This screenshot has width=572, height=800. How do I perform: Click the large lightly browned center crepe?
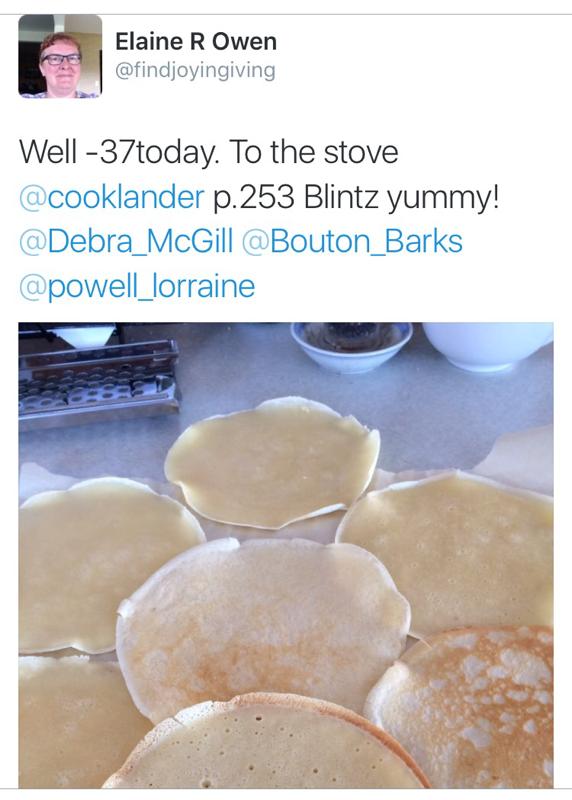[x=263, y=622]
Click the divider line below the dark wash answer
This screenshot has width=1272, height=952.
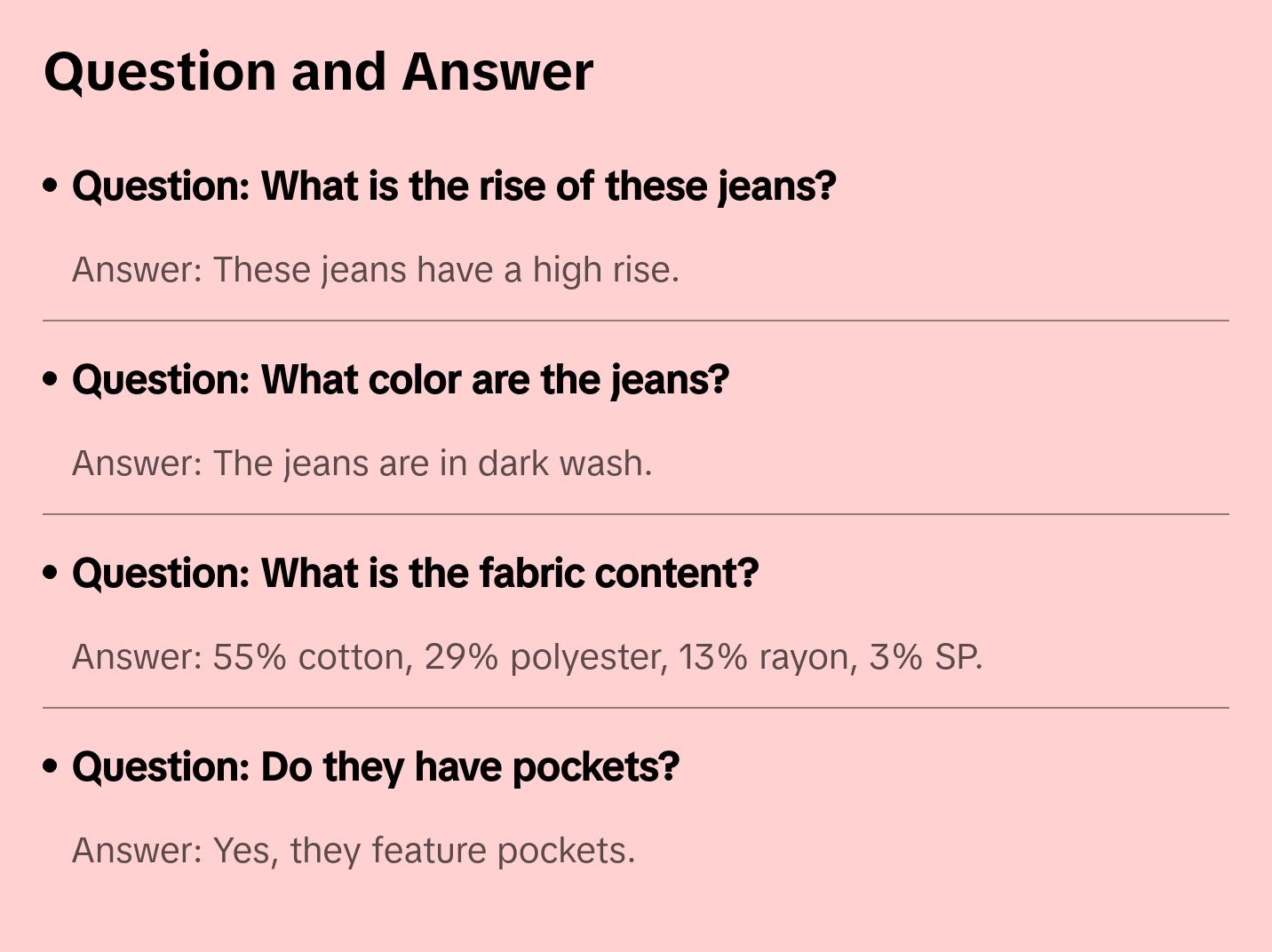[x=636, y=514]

——

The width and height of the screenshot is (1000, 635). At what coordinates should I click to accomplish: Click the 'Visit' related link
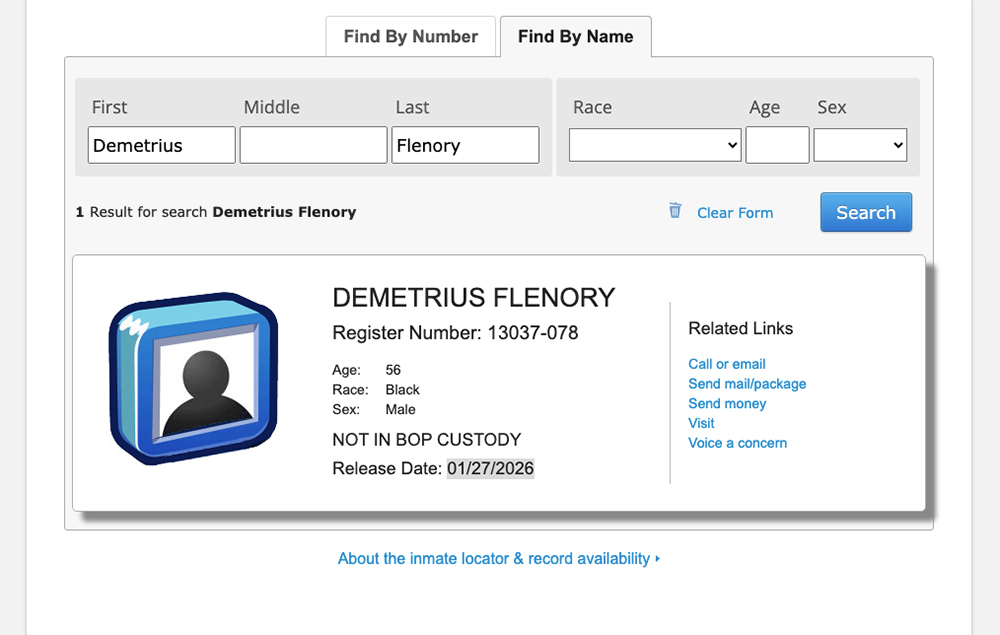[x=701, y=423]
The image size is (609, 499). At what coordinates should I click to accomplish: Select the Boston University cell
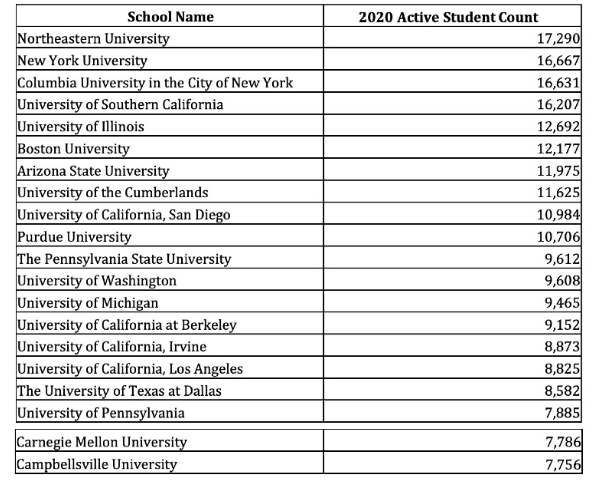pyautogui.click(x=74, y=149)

——

(STATED PROBLEM):
Rewrite the part of the items that opens with the line containing "The image size" and closes with the line containing "pyautogui.click(x=74, y=149)", changing "Boston University" to "Boston College" and keeping everything else the same. Give only those lines, and leave the pictures out.

(IN RESPONSE):
The image size is (609, 499). At what coordinates should I click to accomplish: Select the Boston College cell
pyautogui.click(x=74, y=149)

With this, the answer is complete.